The Israelites stood on the shores of the Jordan River and Moses began to talk with them about the journey they had been on with their God, how he had created them and then redeemed them by bringing them out of slavery, and how he would bring them into their new land. And Moses gave them the directive God had placed in his mouth: “You shall love the Lord your God with all your heart and with all your soul and with all your might.” (Deut 6:5)
The evidence of Israel’s travels through the wilderness show they did not and didn’t seem to be capable of truly loving the God who created and redeemed them. They seemed to always drift back towards their days in slavery or over into the idolatry of the nations they encountered. They definitely did not have the heart to obey God, much less love him wholeheartedly. If anything, their heart was turned away from God and not towards him.
There were times in my life where I felt it was monstrously unfair for God to expect Israel to love him with their whole heart when they weren’t capable of doing it. It seemed horribly unjust.
But as time has gone by, I have come to know God a little better. I have learned to look at these stories from a different perspective. In the context of this directive to Israel we hear Moses describing all the ways in which God had shown his love and faithfulness to them, and how he was going to continue to faithfully fulfill his covenant love relationship with them as they moved on into the promised land.
The basis of God’s request Israel love him wholeheartedly was within himself, in his love and faithfulness. It was not something they had to drum up on their own—which is what they kept trying to do. God had called them into relationship with himself, had given them all the ways in which they needed to live to fully and joyfully participate in that relationship. By his love and grace he would ensure their relationship with him would last and they would indeed love him with all their heart and soul and might.
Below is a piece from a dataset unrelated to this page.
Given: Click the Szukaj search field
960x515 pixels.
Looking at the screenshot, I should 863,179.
As time went by, God sent prophets to Israel to call them back into their covenant relationship of love. We read in Hosea and other places of the heartache this nation continually caused God by their infidelities and indifference and outright rebellion against him. But God was faithful to them in spite of their unfaithfulness. God was loving and gracious to them in spite of their ingratitude and rejection of him. The prophets told the people one day God would give them a new heart and a new mind which would enable them to love their Redeemer with their whole hearts. He would make it possible for them to do what they were created to do—to love God wholeheartedly and to love one another.
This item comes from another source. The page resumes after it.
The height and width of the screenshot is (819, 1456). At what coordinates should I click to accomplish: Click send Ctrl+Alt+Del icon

This should be a comfort to you and to me. We know in our heart of hearts we are incapable of truly loving God and each other as we ought. All we have to do is listen to the daily news to understand how true it is—people cannot and do not love God wholeheartedly, much less love one another. Even the ones we expect to be truly loving people—pastors, preachers, teachers, caregivers—turn out to be just as selfish, greedy and cruel as the next person. And we see within ourselves the reality of our own inability to love God or others as we should. And it scares us.
It is important for us to see our capacity and desire to love God wholeheartedly comes from God himself and is not something we do under our own power or by our own efforts. It is all of grace.
The reason God came to earth in human form was so each of us could one day share in God’s very own capacity to love and be loved. In Jesus Christ we are each taken up through his life, death, resurrection and ascension into the very life and love of God himself. When the Father, through Jesus, sent the Spirit to humanity, he gave each of us the capacity to love with God’s love. He gave us the heart to love God wholeheartedly and to love one another. We have a new heart, a new mind and a new soul—we share in Christ’s capacity to truly love.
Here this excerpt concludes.